Ao revogar a lei que concedia mensalmente tíquete-alimentação de R$ 450 e auxílio-feira de R$ 50 aos seus 9 vereadores, a Câmara de Iconha, no Sul do Espírito Santo, diante da repercussão pública, reconheceu um erro. Algo que até merece aplauso nesses tempos em que os privilégios expostos no noticiário não causam mais vergonha, tampouco provocam recuos de decisões. Aprovar aumento de remuneração e benefícios sem se preocupar com a opinião pública é o novo normal. Mas isso precisa mudar.
Isso porque a distribuição de privilégios àqueles que são remunerados com dinheiro público não deveria nem sequer existir, pelo menos não como regra. Ora, pode até parecer pouco um tíquete de R$ 450 diante de tantos auxílios exorbitantes oferecidos às castas mais altas do setor público, sobretudo o Judiciário, o Ministério Público e o Executivo Federal.
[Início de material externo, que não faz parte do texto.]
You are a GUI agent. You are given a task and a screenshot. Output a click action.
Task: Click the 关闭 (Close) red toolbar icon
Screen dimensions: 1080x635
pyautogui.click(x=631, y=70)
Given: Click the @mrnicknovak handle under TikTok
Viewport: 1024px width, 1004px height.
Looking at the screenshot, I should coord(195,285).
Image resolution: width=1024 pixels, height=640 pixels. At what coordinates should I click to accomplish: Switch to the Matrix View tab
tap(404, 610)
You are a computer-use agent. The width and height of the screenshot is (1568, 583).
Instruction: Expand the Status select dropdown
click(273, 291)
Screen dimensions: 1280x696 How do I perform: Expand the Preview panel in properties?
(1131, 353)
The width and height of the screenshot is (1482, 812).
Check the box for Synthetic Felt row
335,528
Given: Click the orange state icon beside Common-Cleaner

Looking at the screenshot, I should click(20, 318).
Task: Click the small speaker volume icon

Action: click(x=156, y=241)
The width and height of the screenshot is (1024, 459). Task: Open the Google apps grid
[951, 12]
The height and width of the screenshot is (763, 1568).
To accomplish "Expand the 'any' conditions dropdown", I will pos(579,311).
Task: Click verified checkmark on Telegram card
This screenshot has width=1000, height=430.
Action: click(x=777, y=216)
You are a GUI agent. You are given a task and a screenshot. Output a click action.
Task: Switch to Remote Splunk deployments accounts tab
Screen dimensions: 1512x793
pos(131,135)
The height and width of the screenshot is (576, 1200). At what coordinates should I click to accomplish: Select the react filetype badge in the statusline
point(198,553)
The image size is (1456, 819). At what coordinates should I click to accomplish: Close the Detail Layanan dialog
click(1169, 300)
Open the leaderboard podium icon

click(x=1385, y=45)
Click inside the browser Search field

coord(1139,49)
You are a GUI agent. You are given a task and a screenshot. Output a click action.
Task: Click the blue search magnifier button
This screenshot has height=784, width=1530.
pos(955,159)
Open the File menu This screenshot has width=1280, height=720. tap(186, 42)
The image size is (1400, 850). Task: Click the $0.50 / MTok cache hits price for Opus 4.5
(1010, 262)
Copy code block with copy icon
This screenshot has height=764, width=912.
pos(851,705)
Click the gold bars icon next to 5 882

Mas é uma questão de proporcionalidade: a Câmara de Iconha tem duas sessões por mês, e o salário dos vereadores é de 6.643,38. É sim uma verba extra que não faz sentido.
Na escala dos rendimentos mensais do setor público brasileiro, o Legislativo municipal fica em penúltimo lugar, com R$ 3,6 mil, só perdendo para o Executivo municipal, com R$ 2,8 mil. Do outro lado, no pódio com os maiores rendimentos mensais, estão o Judiciário Federal (R$ 19,3 mil), o Judiciário Estadual (R$ 10,9 mil) e o Executivo Federal (R$ 9,4 mil). O levantamento, com dados de 2019, é de Bruno Carazza, economista e professor da Fundação Dom Cabral.
O problema é que a cultura dos penduricalhos, que fazem os salários da elite do funcionalismo furarem o teto, que é o salário dos ministros do Supremo ( R$ 46,3 mil por mês), se solidificou no país. E mesmo quem está bem abaixo desse limite não perde tempo, se beneficiando de verbas específicas que servem para inflar os salários. E assim fica impossível conter a bola de neve dos gastos públicos com pessoal.
A esperada mobilização deve ter foco nos supersalários, é claro. Há propostas no Congresso para limitá-los. São esses valores, turbinados e fora da realidade, os mais aviltantes para uma parte considerável da população que luta para passar um mês com um salário mínimo. Isso pode ajudar a frear os impulsos dos gastos com benefícios nos níveis municipais e estaduais, provocando uma moralização em cadeia. O que só vai fazer bem para o país e suas instituições.
O ministro Gilmar Mendes, do STF, falou nesta semana que a remuneração do Judiciário é um "quadro de verdadeira desorderm". "A toda hora os jornais estampam novos penduricalhos e gratificações. É preciso que se estabeleçam regras e normas para isso." Os supersalários não são um privilégio exclusivo do Judiciário, mas eles representam bem esse risco de corrosão institucional. O Estado brasileiro precisa ser um exemplo na promoção de justiça social, mas atualmente tem os seus preferidos. Acabar com os privilégios é fechar esse clube.